Still, once a week you’ll find me running around a real soccer field with a group of real “soccer moms,” burning off bad carb choices and the incessant demands of spawn and spouses. To see me in my pickup league, blasting shots past the goalie’s face with a force that makes her eyelash extensions flinch, you’d never know that back in my travel team days, I sometimes spent half the game on the bench.

You might know that I just wrote some soccer commercials. There’s one playing on your YouTube right now with Team USA captain Alex Morgan that is all about cheering. What follows is the short yet still-convoluted story of how that commercial came to be.

But first, an apology to actual cheerleaders. Back in high school, I made disparaging remarks about you and your poufy hair behind your back, even insinuated (okay, flat-out stated) that cheering is not a sport. The insecurity behind my remarks is for another day, but I didn’t mean to discount the value of your cheering. So, sorry. Woke wasn’t a hashtag back then.

Now where was I? Right. Soccer.

From fourth grade until tenth, I played on the county-renowned Manalapan Indians and before each game, my teammates and I would always sing during warm-ups. It was just a thing we did. Team spirit, camaraderie, distraction from the agony of stretching. And singing is a term I use loosely. Imagine a bunch of eleven year-old tomboys screaming in unison with a touch of rhythm:
“We are the Indians,
the mighty mighty Indians,
and everywhere we go-oh
people wanna know-oh
Whooo weee aa-are
And so we tell them…”
Now repeat. Over and over. Louder and louder.

The Mighty Mighty Indians. I’m the one with the Dorothy Hamill haircut. You’re welcome.

One day, amidst the caterwauling, our coach pulled me aside before a big game. “I have an important job for you,” he said into my ear. “I noticed you have a way with the other girls, always rooting them on and encouraging them. I want you to be my secret Spirit Chief, to help us stay positive.”
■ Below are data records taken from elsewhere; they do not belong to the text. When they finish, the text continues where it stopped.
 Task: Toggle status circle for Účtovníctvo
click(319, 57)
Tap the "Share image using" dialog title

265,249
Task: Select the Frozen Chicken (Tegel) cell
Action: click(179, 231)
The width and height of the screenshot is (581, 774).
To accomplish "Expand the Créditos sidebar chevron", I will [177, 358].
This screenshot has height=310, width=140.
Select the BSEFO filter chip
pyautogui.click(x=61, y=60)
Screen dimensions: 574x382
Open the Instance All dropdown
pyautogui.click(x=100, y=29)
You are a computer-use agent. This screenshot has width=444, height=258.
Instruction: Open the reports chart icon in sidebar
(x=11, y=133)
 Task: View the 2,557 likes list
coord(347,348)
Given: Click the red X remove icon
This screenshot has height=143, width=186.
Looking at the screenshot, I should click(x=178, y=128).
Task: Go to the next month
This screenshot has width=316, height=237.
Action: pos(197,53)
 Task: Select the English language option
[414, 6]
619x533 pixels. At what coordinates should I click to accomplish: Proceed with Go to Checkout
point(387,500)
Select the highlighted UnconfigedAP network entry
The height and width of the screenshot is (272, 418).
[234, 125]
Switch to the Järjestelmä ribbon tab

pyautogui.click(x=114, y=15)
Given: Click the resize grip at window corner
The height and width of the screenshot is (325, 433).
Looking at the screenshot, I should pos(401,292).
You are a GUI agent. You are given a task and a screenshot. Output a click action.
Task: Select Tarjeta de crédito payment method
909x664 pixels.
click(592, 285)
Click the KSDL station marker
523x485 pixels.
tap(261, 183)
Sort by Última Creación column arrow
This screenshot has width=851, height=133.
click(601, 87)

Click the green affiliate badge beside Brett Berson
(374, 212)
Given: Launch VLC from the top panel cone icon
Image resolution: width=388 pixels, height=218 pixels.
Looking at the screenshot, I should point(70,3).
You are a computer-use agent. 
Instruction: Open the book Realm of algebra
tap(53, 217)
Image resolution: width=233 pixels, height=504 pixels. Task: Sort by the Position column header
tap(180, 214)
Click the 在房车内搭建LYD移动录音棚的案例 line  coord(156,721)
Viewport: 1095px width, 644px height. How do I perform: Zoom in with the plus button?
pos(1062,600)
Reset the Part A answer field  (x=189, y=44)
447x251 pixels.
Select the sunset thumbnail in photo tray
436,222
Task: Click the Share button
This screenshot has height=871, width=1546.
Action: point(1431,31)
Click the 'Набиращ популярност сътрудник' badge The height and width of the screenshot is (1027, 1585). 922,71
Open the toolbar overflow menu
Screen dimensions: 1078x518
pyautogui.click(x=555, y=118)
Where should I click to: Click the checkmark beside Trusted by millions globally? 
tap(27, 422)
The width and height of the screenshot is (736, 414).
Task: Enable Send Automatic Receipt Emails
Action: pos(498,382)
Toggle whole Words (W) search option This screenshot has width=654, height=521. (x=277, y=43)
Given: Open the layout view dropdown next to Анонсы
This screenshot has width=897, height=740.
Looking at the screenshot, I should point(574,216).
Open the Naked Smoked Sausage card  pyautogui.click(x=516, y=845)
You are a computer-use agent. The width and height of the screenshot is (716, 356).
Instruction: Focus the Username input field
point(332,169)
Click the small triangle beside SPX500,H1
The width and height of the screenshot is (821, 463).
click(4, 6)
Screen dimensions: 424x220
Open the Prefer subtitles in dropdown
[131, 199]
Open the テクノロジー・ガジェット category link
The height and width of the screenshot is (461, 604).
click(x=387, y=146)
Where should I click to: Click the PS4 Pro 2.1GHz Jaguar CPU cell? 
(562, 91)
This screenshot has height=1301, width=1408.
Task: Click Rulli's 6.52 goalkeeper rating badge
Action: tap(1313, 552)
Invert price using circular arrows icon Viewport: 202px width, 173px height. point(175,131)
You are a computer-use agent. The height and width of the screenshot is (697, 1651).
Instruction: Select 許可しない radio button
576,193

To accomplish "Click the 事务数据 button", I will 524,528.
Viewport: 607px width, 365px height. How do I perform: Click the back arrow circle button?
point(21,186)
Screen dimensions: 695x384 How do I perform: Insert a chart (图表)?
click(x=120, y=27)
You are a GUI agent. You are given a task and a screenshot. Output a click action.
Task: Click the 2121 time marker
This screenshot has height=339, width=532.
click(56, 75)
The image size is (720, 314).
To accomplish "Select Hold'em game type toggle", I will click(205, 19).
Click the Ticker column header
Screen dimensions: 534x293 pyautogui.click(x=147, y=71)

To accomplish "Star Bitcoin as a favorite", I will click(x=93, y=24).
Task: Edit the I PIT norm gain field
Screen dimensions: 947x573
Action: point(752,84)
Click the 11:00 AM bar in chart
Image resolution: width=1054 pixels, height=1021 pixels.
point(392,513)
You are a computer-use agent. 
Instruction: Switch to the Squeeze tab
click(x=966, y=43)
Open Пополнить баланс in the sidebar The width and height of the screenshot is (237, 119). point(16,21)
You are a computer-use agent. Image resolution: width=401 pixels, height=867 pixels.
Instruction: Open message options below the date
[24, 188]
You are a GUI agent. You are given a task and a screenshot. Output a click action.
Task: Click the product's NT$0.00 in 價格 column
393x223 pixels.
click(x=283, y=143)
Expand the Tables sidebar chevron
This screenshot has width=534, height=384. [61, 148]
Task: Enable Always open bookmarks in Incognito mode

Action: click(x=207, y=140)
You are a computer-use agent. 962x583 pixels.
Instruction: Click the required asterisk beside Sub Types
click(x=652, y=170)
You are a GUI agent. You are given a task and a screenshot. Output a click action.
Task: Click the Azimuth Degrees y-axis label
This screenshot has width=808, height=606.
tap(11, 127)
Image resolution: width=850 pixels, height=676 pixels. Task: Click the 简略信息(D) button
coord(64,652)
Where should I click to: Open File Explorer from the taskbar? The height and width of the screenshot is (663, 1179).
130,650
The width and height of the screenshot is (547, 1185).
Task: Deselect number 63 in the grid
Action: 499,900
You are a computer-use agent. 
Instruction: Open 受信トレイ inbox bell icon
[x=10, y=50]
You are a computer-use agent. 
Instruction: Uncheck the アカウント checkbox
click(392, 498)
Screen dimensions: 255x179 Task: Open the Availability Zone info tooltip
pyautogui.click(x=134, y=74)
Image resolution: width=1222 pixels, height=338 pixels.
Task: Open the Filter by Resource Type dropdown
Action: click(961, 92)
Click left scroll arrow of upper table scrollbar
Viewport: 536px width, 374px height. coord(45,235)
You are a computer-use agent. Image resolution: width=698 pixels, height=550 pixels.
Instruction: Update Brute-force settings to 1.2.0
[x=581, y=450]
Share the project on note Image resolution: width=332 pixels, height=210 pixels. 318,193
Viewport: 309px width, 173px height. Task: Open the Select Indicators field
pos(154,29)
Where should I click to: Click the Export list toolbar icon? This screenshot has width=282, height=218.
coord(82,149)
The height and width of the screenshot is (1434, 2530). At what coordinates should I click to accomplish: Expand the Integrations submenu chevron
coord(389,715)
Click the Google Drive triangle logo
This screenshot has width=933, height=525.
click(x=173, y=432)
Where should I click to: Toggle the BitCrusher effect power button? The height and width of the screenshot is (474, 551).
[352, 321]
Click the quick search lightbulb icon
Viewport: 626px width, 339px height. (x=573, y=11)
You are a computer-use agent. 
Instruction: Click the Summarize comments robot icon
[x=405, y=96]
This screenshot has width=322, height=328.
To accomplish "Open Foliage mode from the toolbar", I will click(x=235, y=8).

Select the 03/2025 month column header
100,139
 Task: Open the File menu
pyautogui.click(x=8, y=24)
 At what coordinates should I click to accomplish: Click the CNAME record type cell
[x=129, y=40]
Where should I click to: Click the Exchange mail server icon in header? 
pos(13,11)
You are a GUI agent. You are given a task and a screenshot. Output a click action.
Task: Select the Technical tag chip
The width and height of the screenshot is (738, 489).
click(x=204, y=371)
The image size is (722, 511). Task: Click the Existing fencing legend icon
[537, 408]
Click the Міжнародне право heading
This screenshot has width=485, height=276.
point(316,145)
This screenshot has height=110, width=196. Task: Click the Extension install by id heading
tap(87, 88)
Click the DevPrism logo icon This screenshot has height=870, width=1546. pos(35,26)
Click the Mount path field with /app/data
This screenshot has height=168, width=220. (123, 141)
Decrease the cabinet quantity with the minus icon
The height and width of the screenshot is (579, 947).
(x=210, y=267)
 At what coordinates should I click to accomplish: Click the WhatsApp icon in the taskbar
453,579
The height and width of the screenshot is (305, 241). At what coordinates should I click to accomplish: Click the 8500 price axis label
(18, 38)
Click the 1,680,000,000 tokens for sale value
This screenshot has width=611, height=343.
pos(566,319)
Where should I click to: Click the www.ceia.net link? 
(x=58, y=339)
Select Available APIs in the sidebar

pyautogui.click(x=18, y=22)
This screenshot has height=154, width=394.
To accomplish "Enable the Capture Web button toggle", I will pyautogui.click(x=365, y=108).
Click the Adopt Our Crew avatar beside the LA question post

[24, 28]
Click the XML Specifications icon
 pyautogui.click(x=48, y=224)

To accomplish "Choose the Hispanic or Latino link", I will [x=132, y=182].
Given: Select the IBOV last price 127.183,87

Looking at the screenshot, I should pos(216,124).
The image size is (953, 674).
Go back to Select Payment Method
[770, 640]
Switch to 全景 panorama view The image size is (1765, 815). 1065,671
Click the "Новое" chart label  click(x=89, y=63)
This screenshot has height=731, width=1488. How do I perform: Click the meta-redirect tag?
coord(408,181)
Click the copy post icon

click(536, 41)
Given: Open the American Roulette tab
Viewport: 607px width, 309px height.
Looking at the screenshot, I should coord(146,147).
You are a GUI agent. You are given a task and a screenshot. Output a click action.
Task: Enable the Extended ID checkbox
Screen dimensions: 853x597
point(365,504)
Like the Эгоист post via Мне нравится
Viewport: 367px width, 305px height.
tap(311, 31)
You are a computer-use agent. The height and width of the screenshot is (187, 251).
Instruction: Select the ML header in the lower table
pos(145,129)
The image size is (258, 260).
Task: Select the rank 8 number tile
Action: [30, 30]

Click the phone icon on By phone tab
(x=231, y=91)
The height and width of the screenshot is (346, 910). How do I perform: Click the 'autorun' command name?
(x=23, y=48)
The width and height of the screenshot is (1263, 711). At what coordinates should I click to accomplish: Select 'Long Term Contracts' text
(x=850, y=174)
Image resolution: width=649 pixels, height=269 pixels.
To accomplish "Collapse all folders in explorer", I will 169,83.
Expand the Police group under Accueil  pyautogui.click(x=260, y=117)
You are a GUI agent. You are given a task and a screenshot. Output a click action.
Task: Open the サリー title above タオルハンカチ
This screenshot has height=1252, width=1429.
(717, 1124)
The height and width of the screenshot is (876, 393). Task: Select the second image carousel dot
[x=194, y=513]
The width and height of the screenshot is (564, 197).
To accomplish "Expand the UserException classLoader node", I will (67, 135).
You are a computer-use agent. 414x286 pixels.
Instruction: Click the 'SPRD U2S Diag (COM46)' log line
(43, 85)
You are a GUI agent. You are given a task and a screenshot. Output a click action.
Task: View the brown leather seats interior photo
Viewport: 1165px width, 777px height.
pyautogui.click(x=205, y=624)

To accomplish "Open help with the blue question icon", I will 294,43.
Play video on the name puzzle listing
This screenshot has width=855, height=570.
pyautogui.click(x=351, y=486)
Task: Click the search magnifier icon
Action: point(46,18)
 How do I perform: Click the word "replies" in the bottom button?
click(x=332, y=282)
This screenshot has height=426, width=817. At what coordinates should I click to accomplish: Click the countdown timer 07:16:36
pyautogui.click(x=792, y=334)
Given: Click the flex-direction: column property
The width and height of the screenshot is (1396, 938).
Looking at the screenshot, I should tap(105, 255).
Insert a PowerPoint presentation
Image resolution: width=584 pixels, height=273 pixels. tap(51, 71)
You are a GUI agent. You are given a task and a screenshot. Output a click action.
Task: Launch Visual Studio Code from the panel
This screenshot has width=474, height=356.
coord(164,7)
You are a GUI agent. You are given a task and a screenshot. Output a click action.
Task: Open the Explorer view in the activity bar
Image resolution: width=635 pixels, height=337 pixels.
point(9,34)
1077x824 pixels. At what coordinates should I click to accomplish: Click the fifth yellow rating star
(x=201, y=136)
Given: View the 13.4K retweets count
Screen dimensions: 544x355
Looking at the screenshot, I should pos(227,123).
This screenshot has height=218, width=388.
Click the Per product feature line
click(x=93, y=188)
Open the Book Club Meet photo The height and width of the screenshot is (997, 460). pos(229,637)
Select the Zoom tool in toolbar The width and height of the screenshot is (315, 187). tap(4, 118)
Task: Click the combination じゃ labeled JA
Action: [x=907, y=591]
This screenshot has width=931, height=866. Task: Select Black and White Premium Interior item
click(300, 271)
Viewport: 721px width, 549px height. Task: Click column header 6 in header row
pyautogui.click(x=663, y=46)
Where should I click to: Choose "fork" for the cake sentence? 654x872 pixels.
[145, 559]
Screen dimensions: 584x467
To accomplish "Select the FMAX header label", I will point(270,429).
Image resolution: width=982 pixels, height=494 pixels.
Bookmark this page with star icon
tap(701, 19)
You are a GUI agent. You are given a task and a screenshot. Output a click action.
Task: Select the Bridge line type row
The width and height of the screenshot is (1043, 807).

Secret Spirit Chief? Was that, like, an undercover cheerleader? I was flummoxed. Mostly because cheerleaders are so pretty. And I was not a fan of them. Also I can’t land a cartwheel.

But Coach saw something in me. Plus Spirit Chief sounded a lot like Team Captain, and since we were the Indians, didn’t that kinda make me the leader of the tribe? Challenge accepted. If I couldn’t lead us to the net with my less-than-remarkable foot, maybe I could get us there with my louder-than-necessary voice.

I embraced my new position with the gusto, of, well, a cheerleader (with flatter hair). In times of struggle, I’d assure my teammates, “We can do it! Don’t give up! Way to go!” Our pre-game singing took on the intensity of military battle cries, with me as the drill sergeant. We even started smearing black war paint under our eyes the way football players do, which made us look badass and often psyched out our opponents before we even stepped foot on the field.

Confidence is a powerful weapon. So is eye black.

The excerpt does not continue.